# TEXT SECTION
[start]
Corra filming a gay pride parade for Same Sex America
Two brides in Same Sex America

“I’m developing a new theory (about documentary making),” says filmmaker and director Henry Corra, who’s new movie Same Sex America will be cablecast on Showtime beginning June 27.

“I really don’t see that much distinction in the end, between making fiction and nonfiction. You’re still shaping a story. Even though documentary making is about real people and their lives, you’re still telling a story. The method is different, but what you actually end up with is very similar.” Corra’s co-filmmaker and editor, Charlene Rule, agrees. “We created Same Sex America with a particularly strong narrative arc, like a traditional (story).”

While the film’s structure may be similar to fictional movies, Same Sex America follows seven extremely real gay and lesbian couples during Massachusetts’ historic attempts to legalize gay marriage.

“I had read about the Goodrich Decision in 2003, and thought, “Oh my god, this is a major drama that’s just right for filming,” says Corra. That decision by the Massachusetts Supreme Court ruled that "to deny gays and lesbians the right to marry is to deny them dignity and equality under law." It was so historic that Corra was convinced dozens of filmmakers must have already begun making documentaries about it.

Nonetheless, he pitched the idea to Showtime, which green-lighted the film. Corra’s production company began shooting in February of 2004 during the Massachusetts’s constitutional convention, the state legislature’s first attempt to vote the Court’s decision down. Shooting continued through the first issuing of legal same-sex marriage licenses in Massachusetts on May 17, and Corra “locked picture” in January of this year.

And while the film is currently receiving accolades at festivals like the Full Frame Documentary Festival in South Carolina and New York’s Tribeca film festival, contentious debate on same-sex marriage continues.

Recently, Massachusetts Governor Mitt Romney began courting conservative voters for a possible presidential run by endorsing a Massachusetts constitutional ban on same-sex marriage. A poll in nearby Maine showed that 48 percent of the participants opposed same-sex marriage, while 46 percent favored of it. And last year, a Los Angeles Times poll showed about a third of Californians favored same-sex marriage, about a fourth opposed any form of gay unions, and the rest fell somewhere in between.

It’s those “in-between people” that Corra and Rule are concerned with.

“I’m more interested in how the film touches the big middle in this country,” says Corra. The people like my dad, who aren’t overtly homophobic or against same-sex marriage, but who are maybe a little uncomfortable with it… I hope that this film touches those people.”

One touching story told in the film is about Lea, a young lesbian whose parents were vehemently opposed to same-sex marriage. Their paths collided at the Statehouse during the Constitutional Convention. “She didn’t know they were going to be there, and she was crushed,” says Corra. “She hoped they would at least sit on the sidelines and keep their opposition to themselves. But no, they had to come to the Statehouse.”
[end]
# WORK TO COMPLETE
#1 Answer these questions using the article on Same Sex America:
(a) On which network will the film be cablecast?
(b) How many couples does the film follow?
(c) What percentage of participants in the Maine poll opposed same-sex marriage?
#2 Summarize the article on Same Sex America in two sentences.
#3 Reproduce the part of the article on Same Sex America that opens with the words containing "While the film’s" and closes with "documentaries about it.".

# DATASET EXCERPT
[start]
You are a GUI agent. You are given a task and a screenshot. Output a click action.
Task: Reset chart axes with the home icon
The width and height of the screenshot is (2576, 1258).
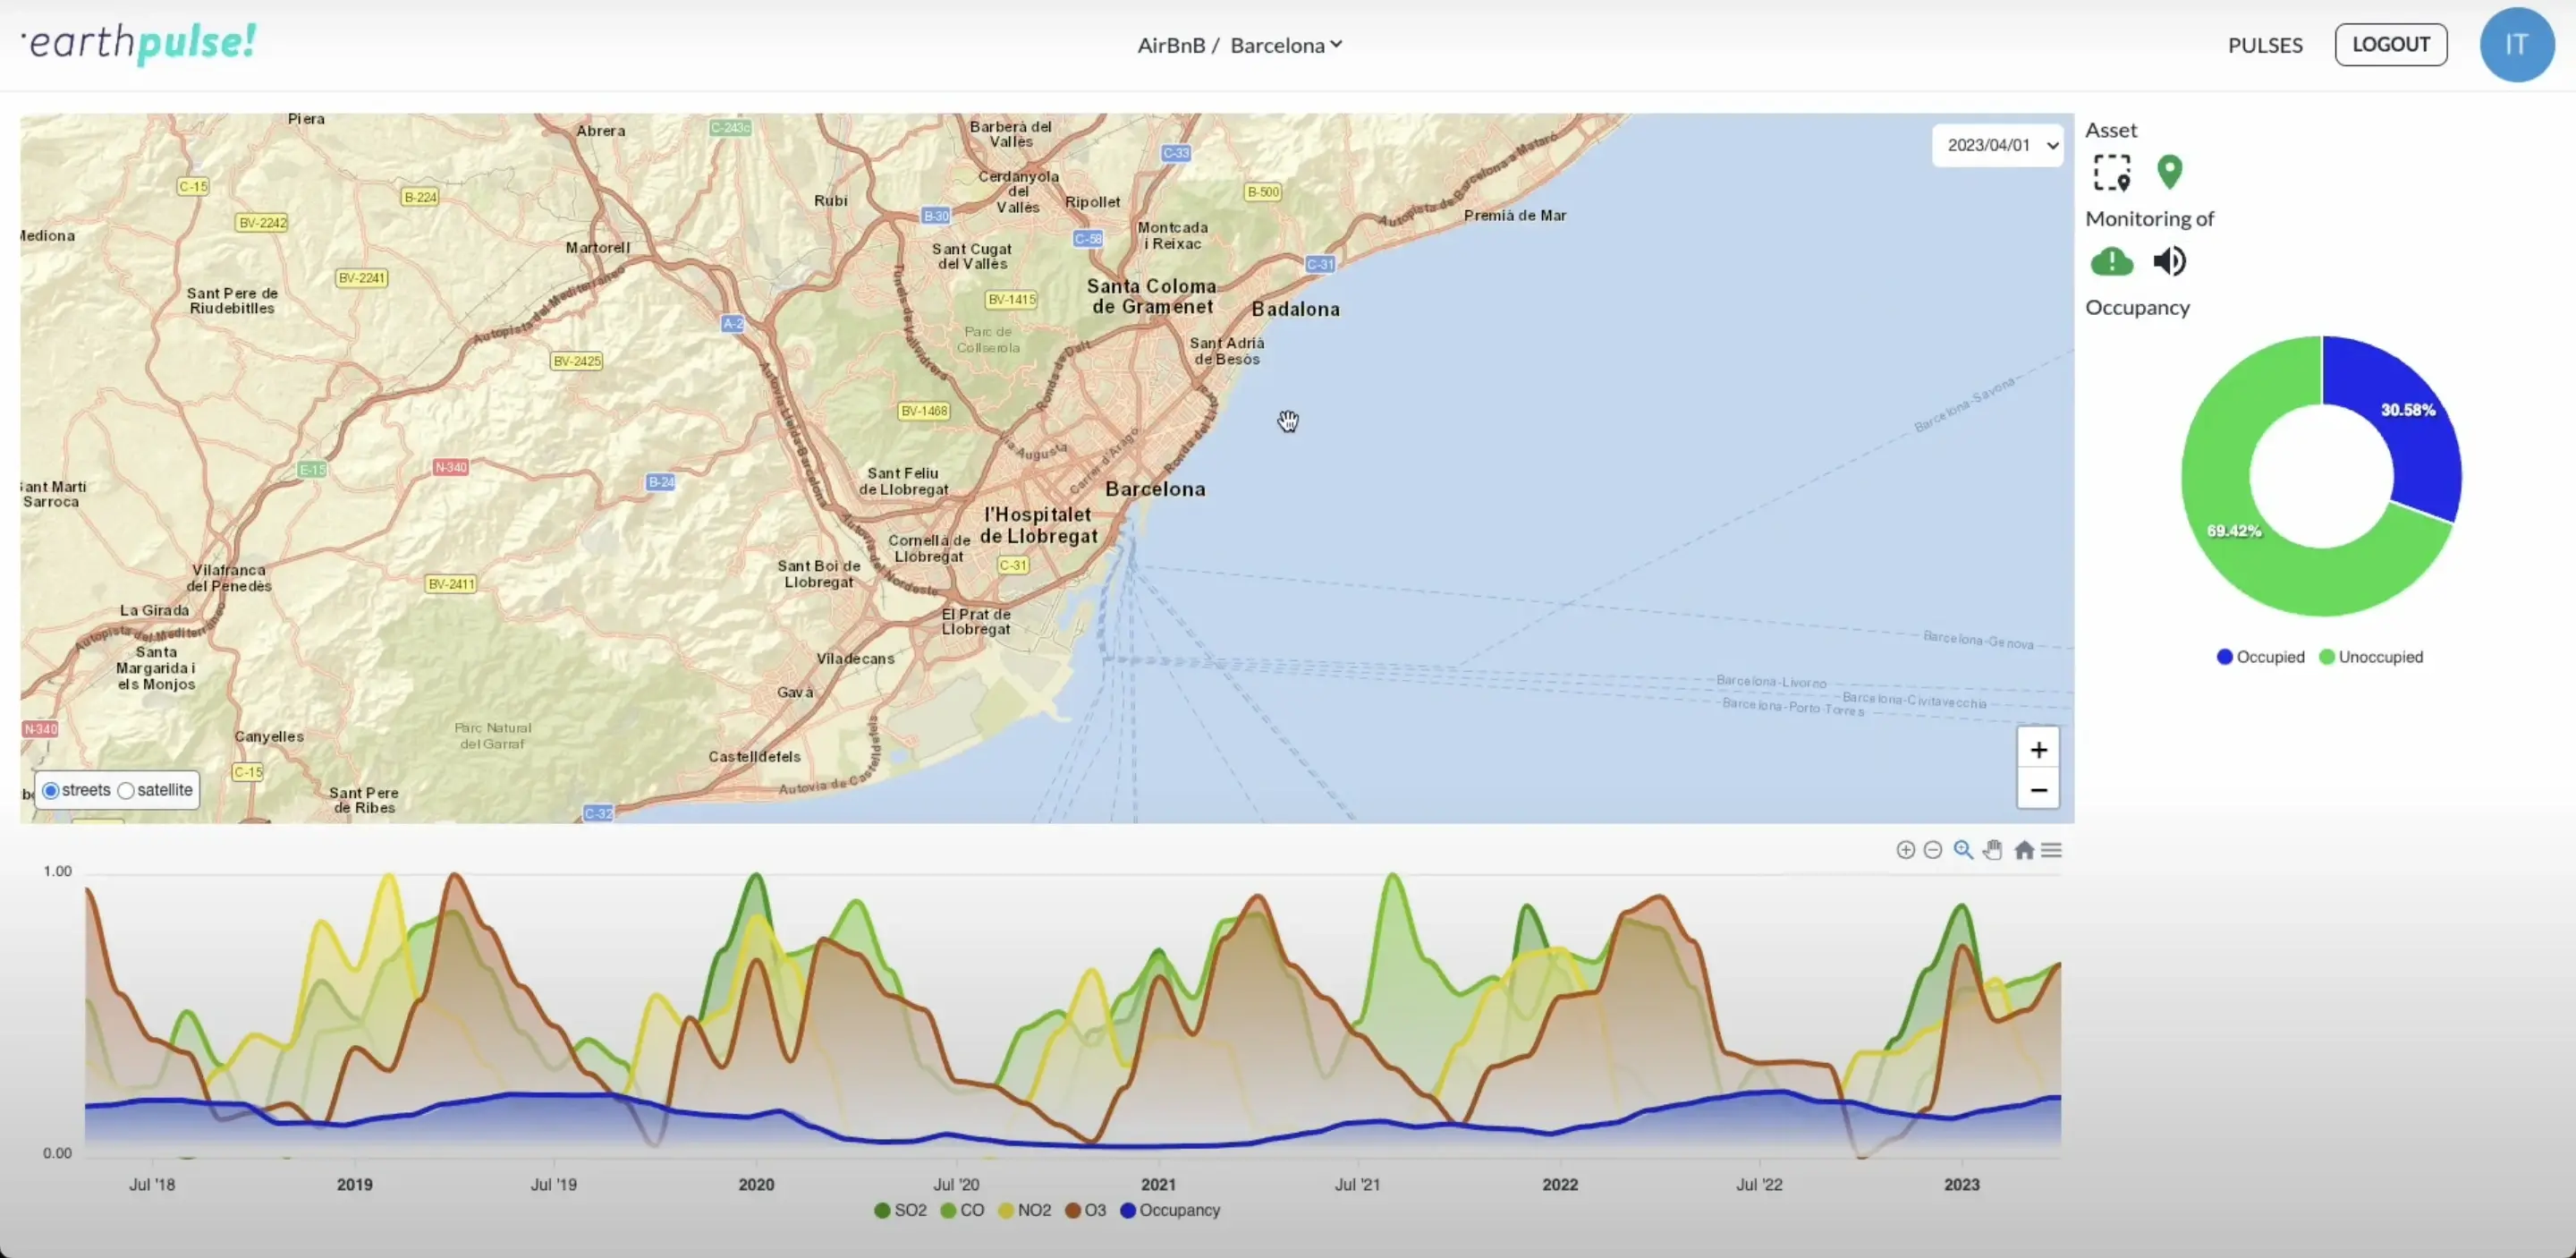2024,849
[end]
# EXERCISE ANSWERS
#1
(a) Showtime
(b) Seven gay and lesbian couples
(c) 48 percent

#2 Same Sex America, a documentary by Henry Corra and co-filmmaker Charlene Rule, follows seven gay and lesbian couples during Massachusetts' historic attempts to legalize gay marriage and will be cablecast on Showtime beginning June 27. With debate over same-sex marriage still continuing, Corra hopes the film will touch the "big middle" of people who aren't overtly against same-sex marriage but may be a little uncomfortable with it.

#3
While the film’s structure may be similar to fictional movies, Same Sex America follows seven extremely real gay and lesbian couples during Massachusetts’ historic attempts to legalize gay marriage.

“I had read about the Goodrich Decision in 2003, and thought, “Oh my god, this is a major drama that’s just right for filming,” says Corra. That decision by the Massachusetts Supreme Court ruled that "to deny gays and lesbians the right to marry is to deny them dignity and equality under law." It was so historic that Corra was convinced dozens of filmmakers must have already begun making documentaries about it.